> _TO-DO LIST_:
• a. From the Gluster mailing-list message, quote the passage between "On 21/04/16 12:39, Serkan" and "not do that...", inclusive.
• b. In the Gluster mailing-list message, what does the reply say should have happened to files with attributes '---------T' after a successful rebalance?
• c. Condense the paragraph of the Gluster mailing-list message that begins "I started a gluster v rebalance v0 start command", keeping its main facts.

> _QUOTED TEXT_:
========================

[Gluster-users] disperse volume file to subvolume mapping

Xavier Hernandez xhernandez at datalab.es
Thu Apr 21 10:55:40 UTC 2016


Hi Serkan,

On 21/04/16 12:39, Serkan Çoban wrote:
> I started a gluster v rebalance v0 start command hoping that it will
> equally redistribute files across 60 nodes but it did not do that...
> why it did not redistribute files? any thoughts?

Has the rebalance operation finished successfully ? has it skipped any 
files ?

After a successful rebalance all files with attributes '---------T' 
should have disappeared.

>
> On Thu, Apr 21, 2016 at 11:24 AM, Xavier Hernandez
> <xhernandez at datalab.es> wrote:
>> Hi Serkan,
>>
>> On 21/04/16 10:07, Serkan Çoban wrote:
>>>>
>>>> I think the problem is in the temporary name that distcp gives to the
>>>> file while it's being copied before renaming it to the real name. Do you
>>>> know what is the structure of this name ?

========================

> _MATERIAL SHOWN_:

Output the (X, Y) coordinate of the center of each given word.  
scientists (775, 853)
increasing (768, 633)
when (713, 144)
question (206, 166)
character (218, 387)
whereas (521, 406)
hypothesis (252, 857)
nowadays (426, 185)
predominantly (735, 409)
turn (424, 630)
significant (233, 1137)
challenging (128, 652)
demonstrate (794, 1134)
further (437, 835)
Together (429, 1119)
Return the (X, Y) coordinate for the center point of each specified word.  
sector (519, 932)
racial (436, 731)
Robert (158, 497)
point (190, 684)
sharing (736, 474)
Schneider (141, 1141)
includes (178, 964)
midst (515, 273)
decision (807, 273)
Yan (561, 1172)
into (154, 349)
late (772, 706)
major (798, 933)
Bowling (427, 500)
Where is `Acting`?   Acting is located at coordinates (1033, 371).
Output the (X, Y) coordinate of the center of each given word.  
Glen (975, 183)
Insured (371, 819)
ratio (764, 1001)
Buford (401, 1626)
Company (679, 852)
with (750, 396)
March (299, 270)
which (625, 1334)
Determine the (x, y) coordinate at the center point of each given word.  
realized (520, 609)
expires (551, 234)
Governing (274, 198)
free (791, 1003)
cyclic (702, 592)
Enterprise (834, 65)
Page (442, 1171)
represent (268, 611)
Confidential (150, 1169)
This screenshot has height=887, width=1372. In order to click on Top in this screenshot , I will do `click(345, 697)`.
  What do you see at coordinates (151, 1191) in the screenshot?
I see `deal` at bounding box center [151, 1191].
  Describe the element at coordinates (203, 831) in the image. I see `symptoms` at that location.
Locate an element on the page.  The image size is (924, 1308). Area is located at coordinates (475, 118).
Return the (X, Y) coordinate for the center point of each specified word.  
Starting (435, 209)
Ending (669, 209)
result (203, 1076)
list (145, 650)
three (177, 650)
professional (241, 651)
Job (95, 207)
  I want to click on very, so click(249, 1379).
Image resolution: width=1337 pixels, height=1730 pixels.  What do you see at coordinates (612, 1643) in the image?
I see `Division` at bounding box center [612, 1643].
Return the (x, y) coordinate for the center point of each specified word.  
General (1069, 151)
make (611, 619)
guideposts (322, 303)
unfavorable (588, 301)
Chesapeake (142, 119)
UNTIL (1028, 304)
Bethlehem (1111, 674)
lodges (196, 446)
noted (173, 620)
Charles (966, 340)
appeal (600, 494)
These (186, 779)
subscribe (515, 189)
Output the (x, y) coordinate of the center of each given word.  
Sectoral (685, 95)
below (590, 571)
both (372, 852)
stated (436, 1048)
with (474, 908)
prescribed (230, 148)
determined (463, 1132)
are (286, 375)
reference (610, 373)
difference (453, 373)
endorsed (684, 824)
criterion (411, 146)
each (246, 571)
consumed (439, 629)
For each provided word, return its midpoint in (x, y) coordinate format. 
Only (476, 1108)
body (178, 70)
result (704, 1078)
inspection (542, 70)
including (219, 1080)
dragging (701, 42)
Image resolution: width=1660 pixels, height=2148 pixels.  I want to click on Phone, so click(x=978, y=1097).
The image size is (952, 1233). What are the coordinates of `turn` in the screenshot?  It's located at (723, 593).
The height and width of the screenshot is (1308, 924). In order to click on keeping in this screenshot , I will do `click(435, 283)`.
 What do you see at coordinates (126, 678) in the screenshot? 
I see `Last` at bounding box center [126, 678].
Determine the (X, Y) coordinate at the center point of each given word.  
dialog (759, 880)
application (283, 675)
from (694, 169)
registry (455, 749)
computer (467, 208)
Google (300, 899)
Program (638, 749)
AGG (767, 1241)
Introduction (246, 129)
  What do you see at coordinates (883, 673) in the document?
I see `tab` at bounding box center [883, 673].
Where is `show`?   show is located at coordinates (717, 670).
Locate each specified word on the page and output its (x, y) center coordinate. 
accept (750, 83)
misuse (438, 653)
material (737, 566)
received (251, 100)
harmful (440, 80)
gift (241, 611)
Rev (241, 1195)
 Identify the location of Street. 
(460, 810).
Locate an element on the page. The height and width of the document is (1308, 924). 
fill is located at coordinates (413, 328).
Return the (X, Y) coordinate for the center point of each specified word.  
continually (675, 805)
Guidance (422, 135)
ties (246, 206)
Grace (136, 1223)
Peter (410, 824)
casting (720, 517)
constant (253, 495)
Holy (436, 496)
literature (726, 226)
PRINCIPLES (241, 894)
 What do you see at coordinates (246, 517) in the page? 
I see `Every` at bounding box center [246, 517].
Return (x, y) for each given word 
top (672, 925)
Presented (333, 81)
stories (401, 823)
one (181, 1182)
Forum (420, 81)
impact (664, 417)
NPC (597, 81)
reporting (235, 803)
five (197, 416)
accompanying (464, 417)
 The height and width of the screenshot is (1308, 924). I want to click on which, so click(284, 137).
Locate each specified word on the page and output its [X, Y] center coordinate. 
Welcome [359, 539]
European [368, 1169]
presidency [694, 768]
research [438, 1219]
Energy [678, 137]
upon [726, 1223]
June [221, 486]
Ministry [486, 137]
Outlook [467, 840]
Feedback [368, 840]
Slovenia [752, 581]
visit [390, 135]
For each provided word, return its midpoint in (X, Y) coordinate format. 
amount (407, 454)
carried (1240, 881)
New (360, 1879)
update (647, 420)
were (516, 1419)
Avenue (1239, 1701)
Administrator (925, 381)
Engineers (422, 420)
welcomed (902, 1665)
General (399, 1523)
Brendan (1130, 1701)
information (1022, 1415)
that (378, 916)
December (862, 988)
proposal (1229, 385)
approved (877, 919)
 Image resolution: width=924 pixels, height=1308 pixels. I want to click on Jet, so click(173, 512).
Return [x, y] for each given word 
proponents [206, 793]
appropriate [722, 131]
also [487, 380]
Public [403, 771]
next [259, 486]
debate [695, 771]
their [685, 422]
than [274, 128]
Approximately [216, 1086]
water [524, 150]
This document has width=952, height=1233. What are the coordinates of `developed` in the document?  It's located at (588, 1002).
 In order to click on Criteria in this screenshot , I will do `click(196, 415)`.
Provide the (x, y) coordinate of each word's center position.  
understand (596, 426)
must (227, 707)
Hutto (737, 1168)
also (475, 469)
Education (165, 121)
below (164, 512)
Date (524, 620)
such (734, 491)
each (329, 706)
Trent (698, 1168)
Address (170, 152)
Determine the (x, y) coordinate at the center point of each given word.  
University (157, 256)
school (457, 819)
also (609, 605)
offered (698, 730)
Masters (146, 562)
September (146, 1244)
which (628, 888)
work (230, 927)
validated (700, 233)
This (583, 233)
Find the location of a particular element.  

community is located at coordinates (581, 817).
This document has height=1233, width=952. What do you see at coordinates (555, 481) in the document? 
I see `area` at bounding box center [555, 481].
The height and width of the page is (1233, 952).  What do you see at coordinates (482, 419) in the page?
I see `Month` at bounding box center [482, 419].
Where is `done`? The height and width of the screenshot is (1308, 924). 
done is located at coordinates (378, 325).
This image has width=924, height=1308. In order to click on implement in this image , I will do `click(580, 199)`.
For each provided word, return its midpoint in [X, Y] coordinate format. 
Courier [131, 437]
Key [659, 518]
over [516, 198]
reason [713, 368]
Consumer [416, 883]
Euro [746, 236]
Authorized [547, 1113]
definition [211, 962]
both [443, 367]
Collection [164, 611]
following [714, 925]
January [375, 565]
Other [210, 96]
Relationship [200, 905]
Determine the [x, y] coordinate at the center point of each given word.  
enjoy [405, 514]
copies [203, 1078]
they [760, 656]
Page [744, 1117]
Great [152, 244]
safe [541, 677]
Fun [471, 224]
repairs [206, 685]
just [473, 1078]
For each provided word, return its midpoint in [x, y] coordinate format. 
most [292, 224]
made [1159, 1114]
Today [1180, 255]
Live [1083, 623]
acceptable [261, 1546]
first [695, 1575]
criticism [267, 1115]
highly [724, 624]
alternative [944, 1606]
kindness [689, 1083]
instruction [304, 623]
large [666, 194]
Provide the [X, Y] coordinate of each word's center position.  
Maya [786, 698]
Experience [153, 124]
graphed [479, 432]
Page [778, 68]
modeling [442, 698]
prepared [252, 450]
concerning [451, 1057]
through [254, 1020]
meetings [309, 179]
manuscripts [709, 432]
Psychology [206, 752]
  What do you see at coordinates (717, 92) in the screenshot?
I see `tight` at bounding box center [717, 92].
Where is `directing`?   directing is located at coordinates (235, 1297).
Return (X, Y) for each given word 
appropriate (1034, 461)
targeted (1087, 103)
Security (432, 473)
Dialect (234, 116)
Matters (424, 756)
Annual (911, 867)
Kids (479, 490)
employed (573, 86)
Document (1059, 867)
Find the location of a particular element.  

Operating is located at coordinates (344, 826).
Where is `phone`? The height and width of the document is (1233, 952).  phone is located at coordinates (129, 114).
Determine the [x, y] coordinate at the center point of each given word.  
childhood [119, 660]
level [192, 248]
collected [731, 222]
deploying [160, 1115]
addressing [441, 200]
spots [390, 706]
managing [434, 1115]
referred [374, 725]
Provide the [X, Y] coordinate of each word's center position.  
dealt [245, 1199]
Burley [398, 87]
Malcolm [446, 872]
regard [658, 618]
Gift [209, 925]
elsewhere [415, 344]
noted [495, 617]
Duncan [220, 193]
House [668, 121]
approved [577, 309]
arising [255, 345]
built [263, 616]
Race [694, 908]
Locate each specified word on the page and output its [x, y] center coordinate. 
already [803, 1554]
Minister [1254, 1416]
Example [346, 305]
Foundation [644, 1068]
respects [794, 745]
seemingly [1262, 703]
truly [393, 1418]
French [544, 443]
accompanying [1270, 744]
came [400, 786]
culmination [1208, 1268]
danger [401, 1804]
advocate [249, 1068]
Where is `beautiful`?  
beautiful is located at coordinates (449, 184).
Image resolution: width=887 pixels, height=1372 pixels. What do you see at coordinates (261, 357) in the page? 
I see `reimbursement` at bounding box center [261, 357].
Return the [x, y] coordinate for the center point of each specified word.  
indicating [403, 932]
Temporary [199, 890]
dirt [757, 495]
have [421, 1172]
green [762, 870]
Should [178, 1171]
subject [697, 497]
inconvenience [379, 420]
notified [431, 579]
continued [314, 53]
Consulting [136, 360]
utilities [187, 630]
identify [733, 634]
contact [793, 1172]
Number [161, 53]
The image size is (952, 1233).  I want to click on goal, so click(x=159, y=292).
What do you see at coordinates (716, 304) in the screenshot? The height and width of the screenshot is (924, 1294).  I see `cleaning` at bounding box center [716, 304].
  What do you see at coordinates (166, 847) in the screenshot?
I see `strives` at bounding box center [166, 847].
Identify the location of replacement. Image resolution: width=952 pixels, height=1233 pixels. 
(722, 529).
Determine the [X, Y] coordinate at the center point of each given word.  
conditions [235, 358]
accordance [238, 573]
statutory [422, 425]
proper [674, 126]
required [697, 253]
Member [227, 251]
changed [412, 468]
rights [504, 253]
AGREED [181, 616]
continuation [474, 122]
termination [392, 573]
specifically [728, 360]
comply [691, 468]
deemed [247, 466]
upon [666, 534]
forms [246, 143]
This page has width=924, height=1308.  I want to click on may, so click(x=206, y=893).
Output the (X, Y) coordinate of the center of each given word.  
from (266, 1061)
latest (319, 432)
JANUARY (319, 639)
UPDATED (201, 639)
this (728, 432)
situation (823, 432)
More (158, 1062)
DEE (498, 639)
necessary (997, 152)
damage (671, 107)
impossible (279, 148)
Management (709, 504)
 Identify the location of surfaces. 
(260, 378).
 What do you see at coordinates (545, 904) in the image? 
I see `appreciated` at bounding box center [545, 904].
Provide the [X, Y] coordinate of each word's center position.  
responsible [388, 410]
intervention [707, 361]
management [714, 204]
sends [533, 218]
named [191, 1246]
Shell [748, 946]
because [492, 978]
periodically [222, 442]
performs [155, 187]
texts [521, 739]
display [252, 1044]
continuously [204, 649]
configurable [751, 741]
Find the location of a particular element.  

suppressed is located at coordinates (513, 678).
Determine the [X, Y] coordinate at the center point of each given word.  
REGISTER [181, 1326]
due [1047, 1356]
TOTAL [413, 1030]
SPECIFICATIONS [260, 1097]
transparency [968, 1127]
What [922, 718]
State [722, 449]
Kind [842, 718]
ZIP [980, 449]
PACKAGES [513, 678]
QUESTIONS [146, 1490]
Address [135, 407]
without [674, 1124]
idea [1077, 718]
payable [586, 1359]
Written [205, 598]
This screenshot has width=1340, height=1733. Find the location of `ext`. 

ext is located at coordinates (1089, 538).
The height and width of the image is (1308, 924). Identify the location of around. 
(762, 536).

========================

> _ANSWER SET_:
• a.
On 21/04/16 12:39, Serkan Çoban wrote:
> I started a gluster v rebalance v0 start command hoping that it will
> equally redistribute files across 60 nodes but it did not do that...

• b. They should have disappeared.

• c. Running "gluster v rebalance v0 start" was expected to spread files evenly across 60 nodes, but it did not, and the writer asks why.